Stored records

****************

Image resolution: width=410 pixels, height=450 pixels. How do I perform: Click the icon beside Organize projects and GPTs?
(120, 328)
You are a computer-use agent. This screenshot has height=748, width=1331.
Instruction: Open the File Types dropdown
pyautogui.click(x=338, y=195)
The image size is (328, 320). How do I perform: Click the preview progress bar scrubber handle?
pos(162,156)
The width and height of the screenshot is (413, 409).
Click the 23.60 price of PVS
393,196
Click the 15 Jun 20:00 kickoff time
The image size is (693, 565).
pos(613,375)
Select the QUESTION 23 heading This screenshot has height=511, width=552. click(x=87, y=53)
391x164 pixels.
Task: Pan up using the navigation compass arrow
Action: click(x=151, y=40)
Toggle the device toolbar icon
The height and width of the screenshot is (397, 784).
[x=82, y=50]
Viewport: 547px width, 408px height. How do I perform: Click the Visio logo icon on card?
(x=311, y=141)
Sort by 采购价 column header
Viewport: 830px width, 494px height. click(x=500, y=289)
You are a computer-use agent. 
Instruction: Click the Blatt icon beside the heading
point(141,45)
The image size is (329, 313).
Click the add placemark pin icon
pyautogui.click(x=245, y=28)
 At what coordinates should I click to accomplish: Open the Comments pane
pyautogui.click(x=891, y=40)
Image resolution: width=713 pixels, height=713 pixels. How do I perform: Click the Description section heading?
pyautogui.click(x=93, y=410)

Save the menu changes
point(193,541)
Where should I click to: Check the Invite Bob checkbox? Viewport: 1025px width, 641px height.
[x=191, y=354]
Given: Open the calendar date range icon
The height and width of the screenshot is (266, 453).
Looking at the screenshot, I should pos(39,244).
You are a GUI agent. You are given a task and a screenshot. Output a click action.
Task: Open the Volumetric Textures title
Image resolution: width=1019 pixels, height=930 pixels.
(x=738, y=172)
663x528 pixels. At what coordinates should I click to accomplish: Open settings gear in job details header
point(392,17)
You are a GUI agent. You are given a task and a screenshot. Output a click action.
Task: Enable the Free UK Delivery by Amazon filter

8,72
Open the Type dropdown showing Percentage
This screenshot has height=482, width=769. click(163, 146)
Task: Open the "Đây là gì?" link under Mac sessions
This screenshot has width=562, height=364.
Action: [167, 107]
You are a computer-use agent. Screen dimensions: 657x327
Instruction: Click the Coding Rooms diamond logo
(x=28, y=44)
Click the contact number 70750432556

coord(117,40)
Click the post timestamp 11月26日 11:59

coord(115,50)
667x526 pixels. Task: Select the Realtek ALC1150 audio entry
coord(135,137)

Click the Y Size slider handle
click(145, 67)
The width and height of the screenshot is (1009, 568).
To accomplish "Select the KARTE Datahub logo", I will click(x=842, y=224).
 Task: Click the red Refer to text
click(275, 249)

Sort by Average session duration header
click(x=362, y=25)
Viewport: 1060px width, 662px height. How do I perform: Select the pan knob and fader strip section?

****************

▸ Exercise instructions:
The answer must be all the lines above that hold the word "computer".

▸ Output of the exercise:
You are a computer-use agent. This screenshot has height=748, width=1331.
You are a computer-use agent. 
You are a computer-use agent. Screen dimensions: 657x327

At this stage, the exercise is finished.